Ante la creciente afluencia, los gobiernos municipales de la región decretaron hace meses la emergencia humanitaria, una declaratoria que resaltaba la falta de logística y recursos de las alcaldías para atender el alto porcentaje de personas en condiciones de vulnerabilidad extrema que estaban recibiendo. El 15% de la población que cruza la frontera de forma irregular ya son menores, revelan los datos del Instituto Nacional de Migración (INM) de Honduras. “Ha aumentado significantemente el número de mamás con niños pequeños y familias enteras”, declara Karen Alemán, coordinadora de salud y nutrición de Acción Contra el Hambre, una de las primeras ONG que se instalaron en la zona nada más estallar la crisis.

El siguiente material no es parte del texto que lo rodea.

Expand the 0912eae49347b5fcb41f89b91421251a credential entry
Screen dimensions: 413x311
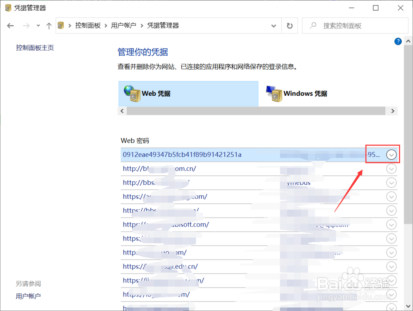point(391,154)
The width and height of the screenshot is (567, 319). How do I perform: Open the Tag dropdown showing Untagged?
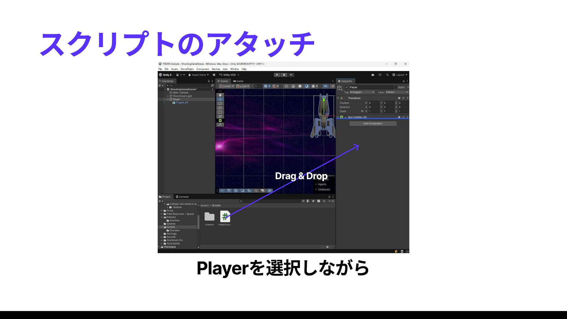[x=362, y=92]
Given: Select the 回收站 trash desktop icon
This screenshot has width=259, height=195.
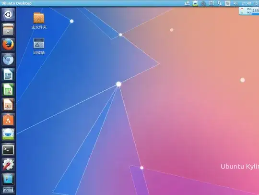Looking at the screenshot, I should pos(39,46).
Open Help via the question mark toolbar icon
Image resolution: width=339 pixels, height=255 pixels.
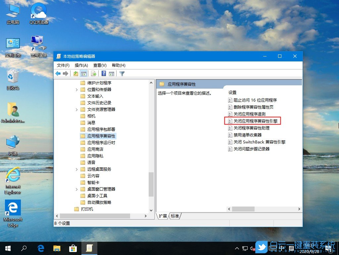(103, 73)
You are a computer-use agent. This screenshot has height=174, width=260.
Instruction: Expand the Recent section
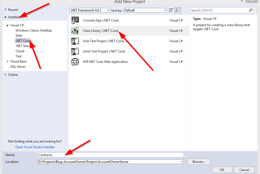6,10
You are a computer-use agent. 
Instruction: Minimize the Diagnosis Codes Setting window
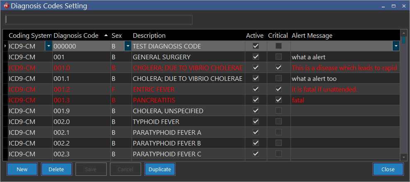click(x=382, y=6)
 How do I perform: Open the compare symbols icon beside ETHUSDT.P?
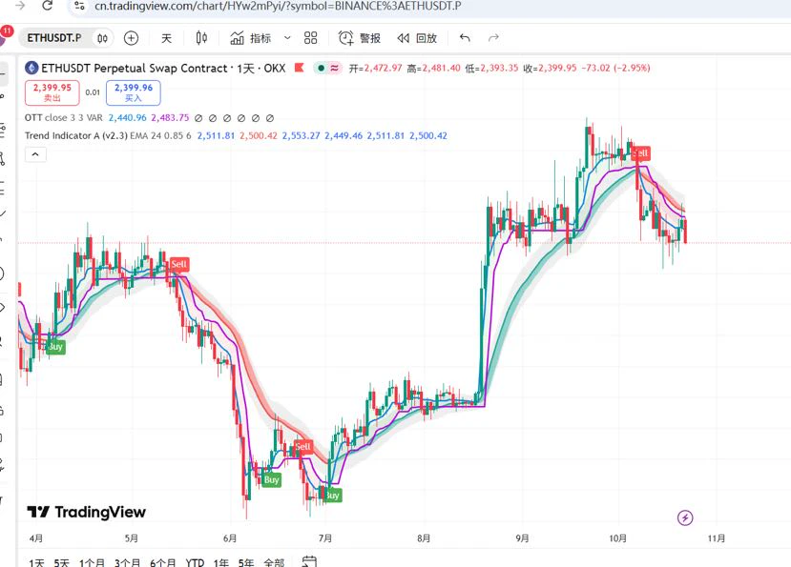coord(102,38)
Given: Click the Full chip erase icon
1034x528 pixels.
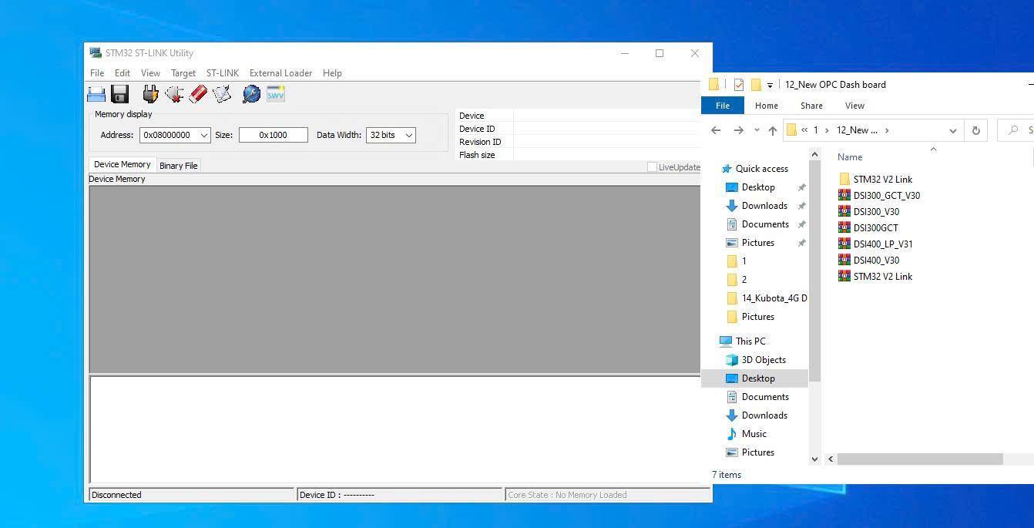Looking at the screenshot, I should pos(198,94).
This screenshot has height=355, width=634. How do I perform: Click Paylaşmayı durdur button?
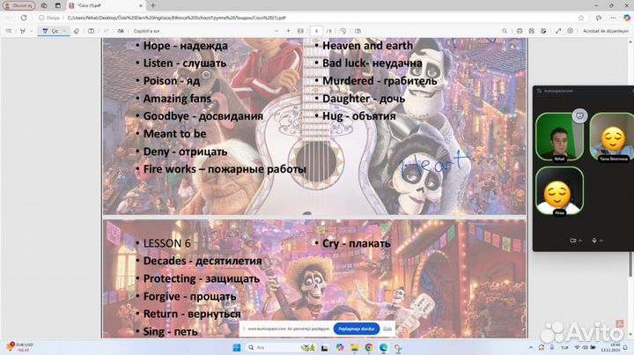pyautogui.click(x=357, y=329)
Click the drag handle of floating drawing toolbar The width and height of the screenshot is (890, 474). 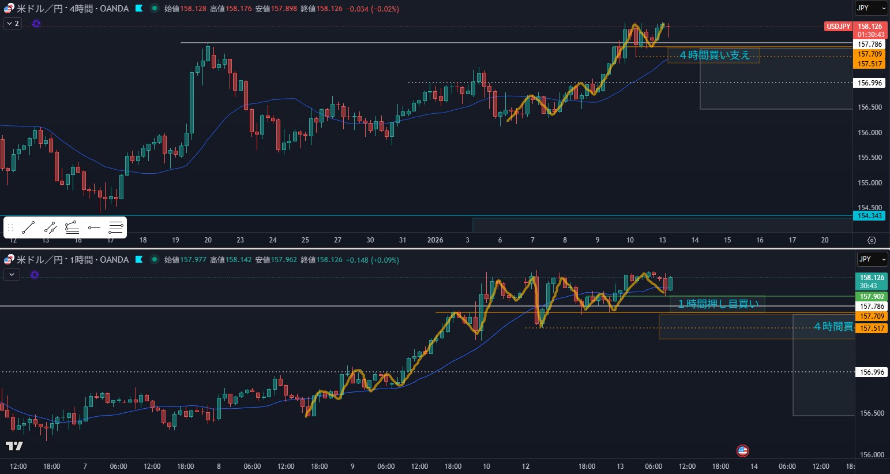pos(10,227)
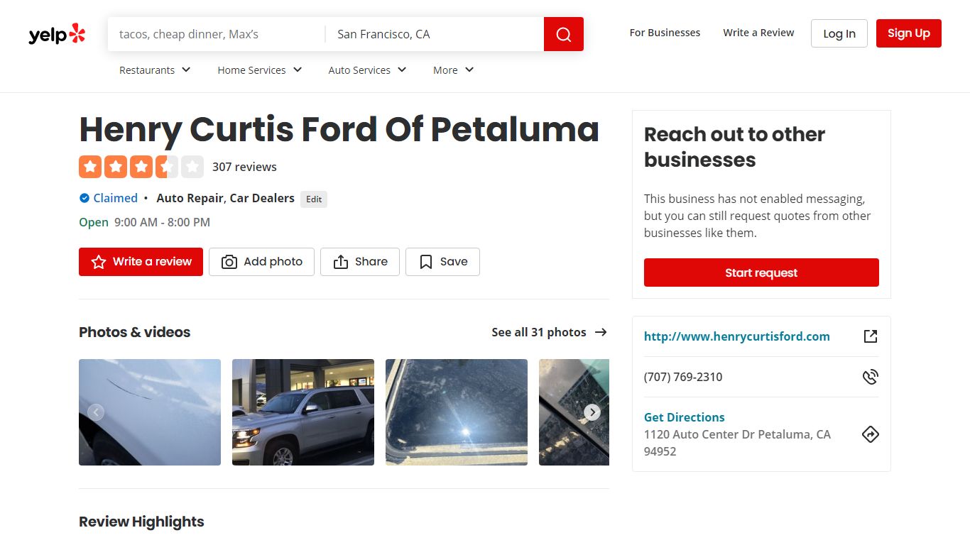This screenshot has height=545, width=970.
Task: Save this business with bookmark button
Action: click(x=442, y=262)
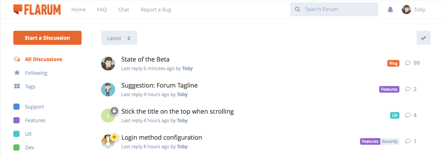Screen dimensions: 442x156
Task: Click the lock badge on the Stick the title discussion
Action: click(x=114, y=111)
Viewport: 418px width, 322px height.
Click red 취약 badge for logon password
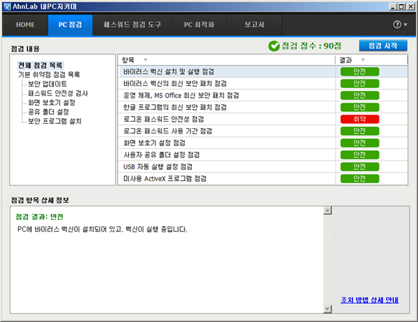tap(359, 119)
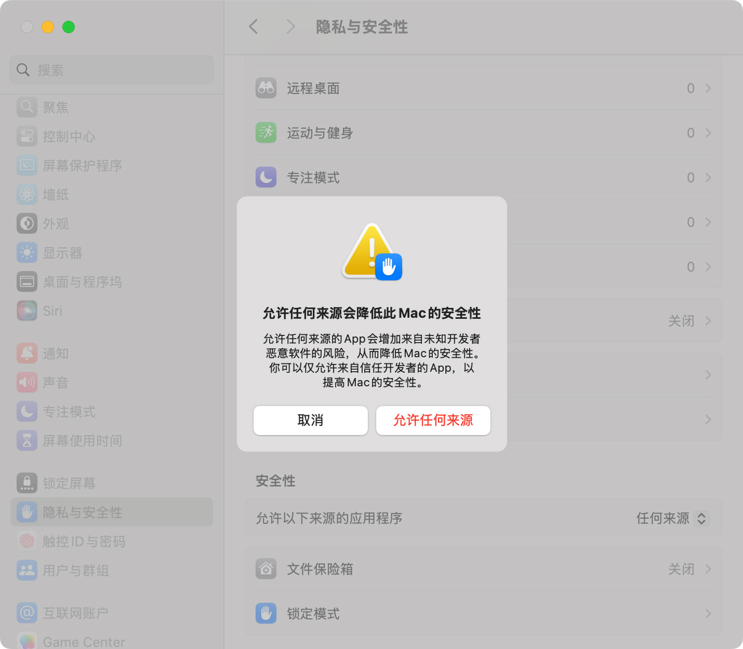Click the 取消 button in the dialog
This screenshot has height=649, width=743.
310,421
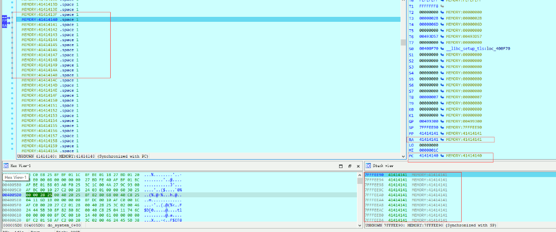Follow the jump arrow beside RA register
The width and height of the screenshot is (556, 232).
click(x=442, y=140)
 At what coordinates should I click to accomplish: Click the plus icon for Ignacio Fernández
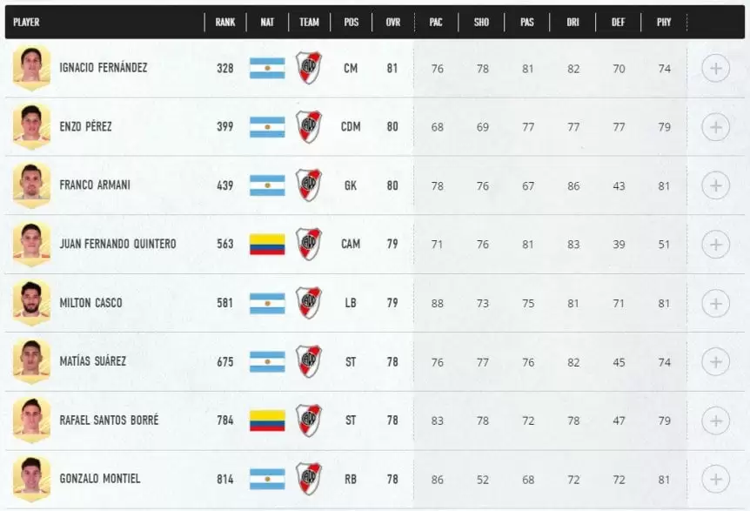pyautogui.click(x=715, y=68)
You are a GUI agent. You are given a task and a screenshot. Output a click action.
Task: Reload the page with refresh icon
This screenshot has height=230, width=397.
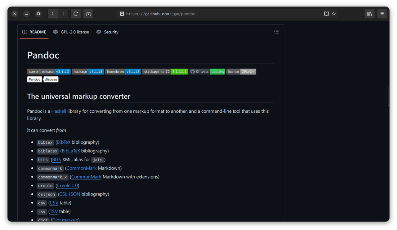point(76,14)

“Me duele mucho, ya no puedo estar de pie. Pero tengo que seguir. No puede detenerme ahora”, expresa Nadine, haitiana que dejó en su país a su hija de 16 años con su madre para llegar a Estados Unidos. “Quiero trabajar y mandar dinero a mi familia”, relata mientras se envuelve con los brazos sus cinco meses de embarazo. Cada vez le cuesta más moverse, caminar, y todavía le queda una larga travesía. “Atendemos a muchas embarazas que llegan con los tobillos inflamados y en estado crítico. Algunas de ellas lo están porque fueron violadas durante la travesía”, destaca la cooperante nicaragüense. A su alrededor niños muy pequeños se aferran a las piernas de sus madres, madres lo hacen a sus panzas abultadas.
“La situación se ha agravado muchísimo, la llegada en masa de gente nos ha agarrado con las manos para arriba, no podemos atender a tanta cantidad, no tenemos capacidad ni recursos”, señala Abraham Kafeti, el alcalde de la localidad perteneciente al Partido Nacional de Honduras (PNH), opositor al Gobierno encabezado por Xiomara Castro.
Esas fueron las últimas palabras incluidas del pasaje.